THE PROBLEM: Below are records to be repeated exactly. Leave their pictures behind.
* * * * *
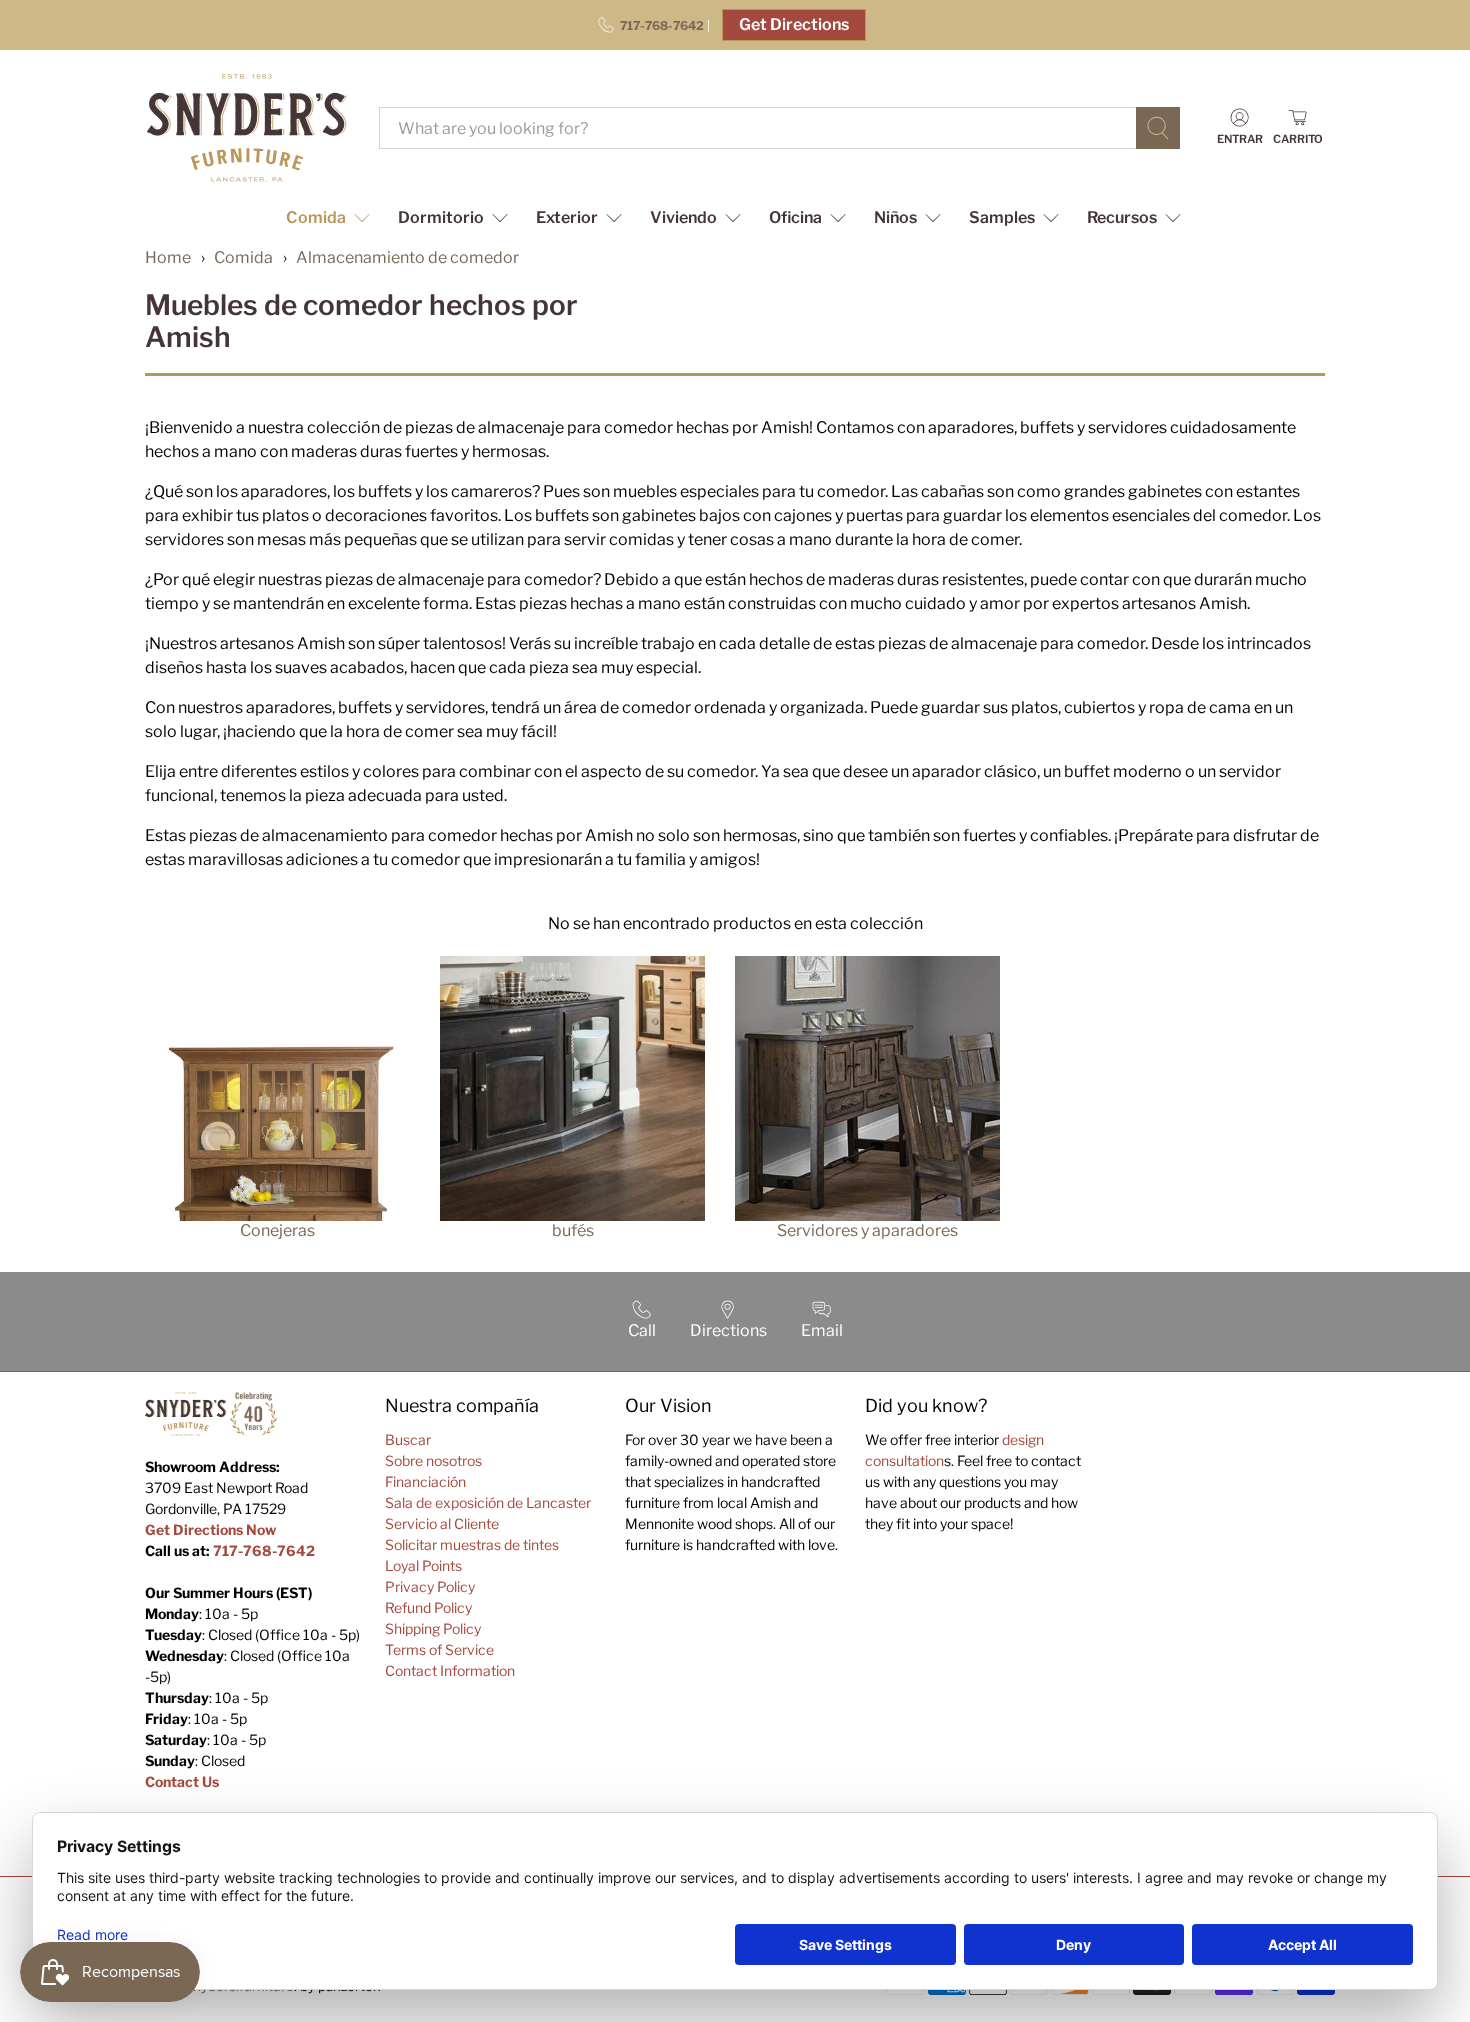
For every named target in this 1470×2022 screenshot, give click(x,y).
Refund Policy (428, 1607)
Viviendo (683, 217)
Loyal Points (423, 1565)
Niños (895, 217)
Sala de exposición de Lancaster (488, 1502)
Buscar (408, 1439)
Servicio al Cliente (442, 1523)
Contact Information (450, 1670)
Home (168, 257)
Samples (1002, 217)
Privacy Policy (430, 1586)
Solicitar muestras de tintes (472, 1544)
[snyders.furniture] (247, 128)
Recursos (1122, 217)
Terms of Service (439, 1649)
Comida (316, 217)
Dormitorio (441, 217)
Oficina (795, 217)
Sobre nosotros (433, 1460)
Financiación (425, 1481)
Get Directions (794, 24)
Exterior (567, 217)
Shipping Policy (433, 1628)
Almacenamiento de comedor (407, 257)
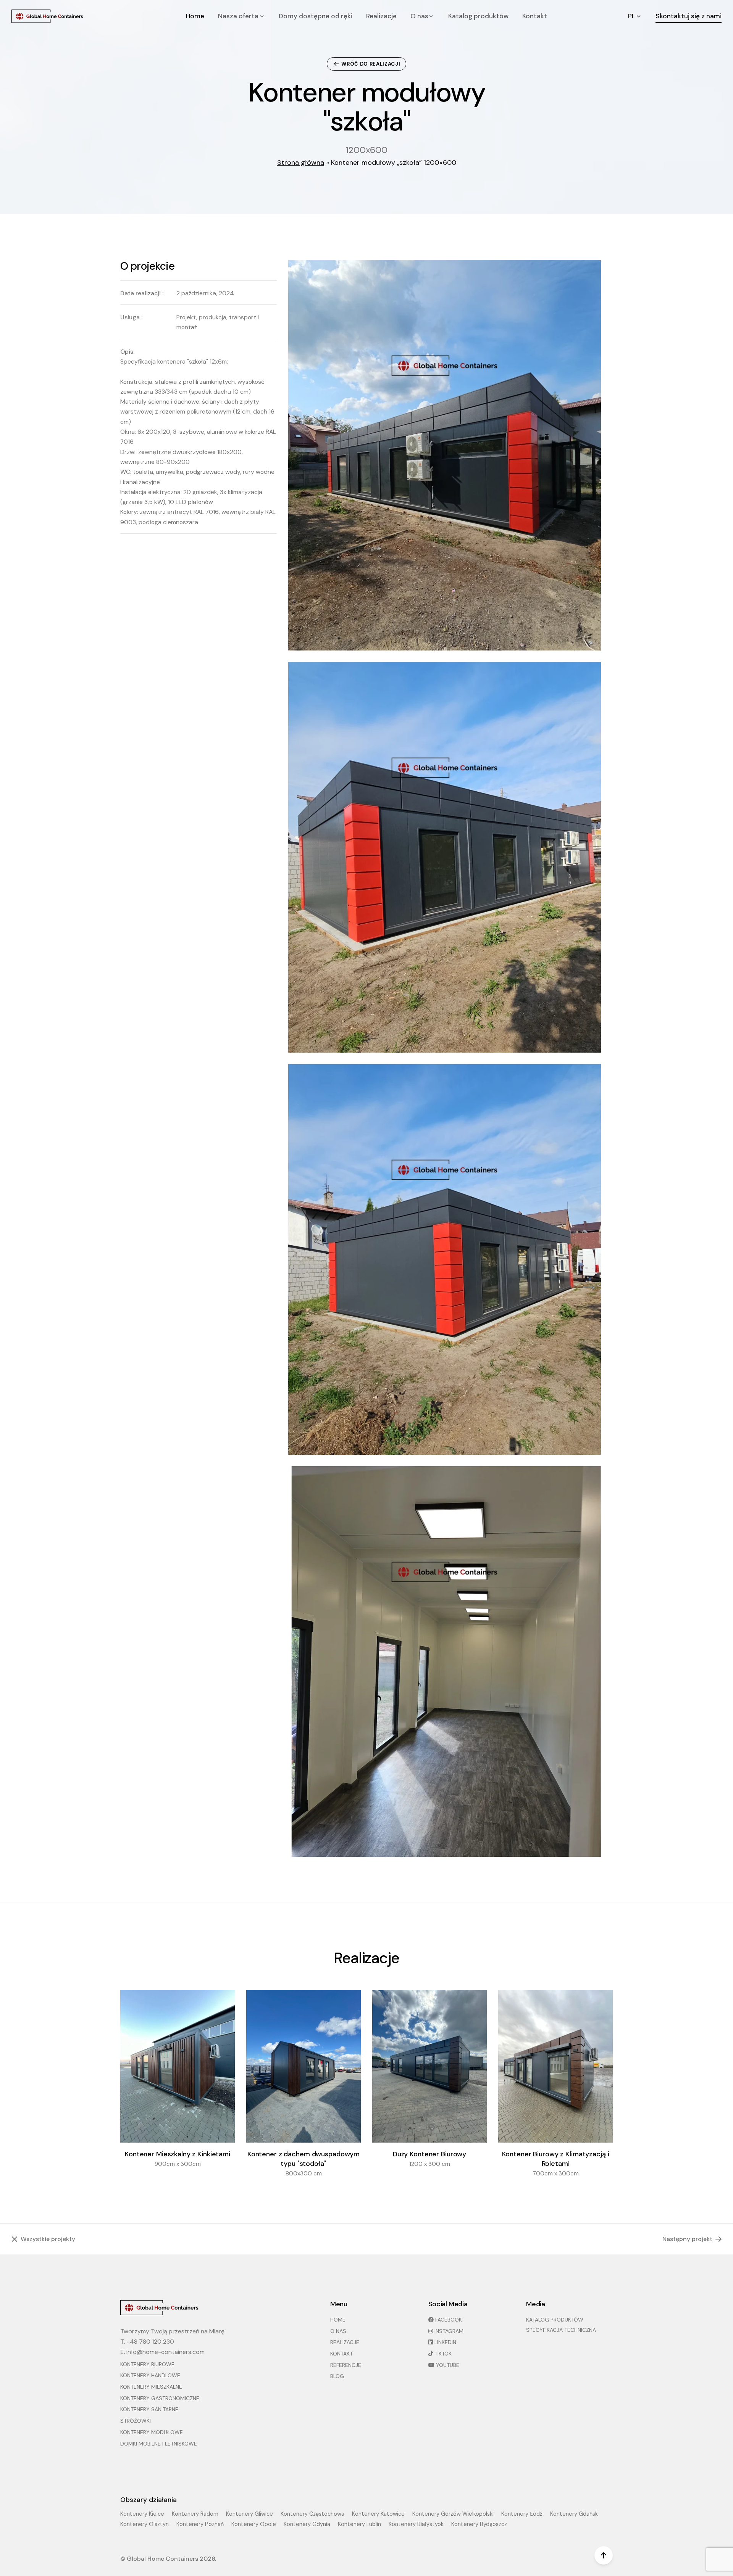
* * * * *
EXERCISE RESPONSE:
For every named target in this 1470×2022 screenshot, give click(x,y).
Refund Policy (428, 1607)
Viviendo (683, 217)
Loyal Points (423, 1565)
Niños (895, 217)
Sala de exposición de Lancaster (488, 1502)
Buscar (408, 1439)
Servicio al Cliente (442, 1523)
Contact Information (450, 1670)
Home (168, 257)
Samples (1002, 217)
Privacy Policy (430, 1586)
Solicitar muestras de tintes (472, 1544)
[snyders.furniture] (247, 128)
Recursos (1122, 217)
Terms of Service (439, 1649)
Comida (316, 217)
Dormitorio (441, 217)
Oficina (795, 217)
Sobre nosotros (433, 1460)
Financiación (425, 1481)
Get Directions (794, 24)
Exterior (567, 217)
Shipping Policy (433, 1628)
Almacenamiento de comedor (407, 257)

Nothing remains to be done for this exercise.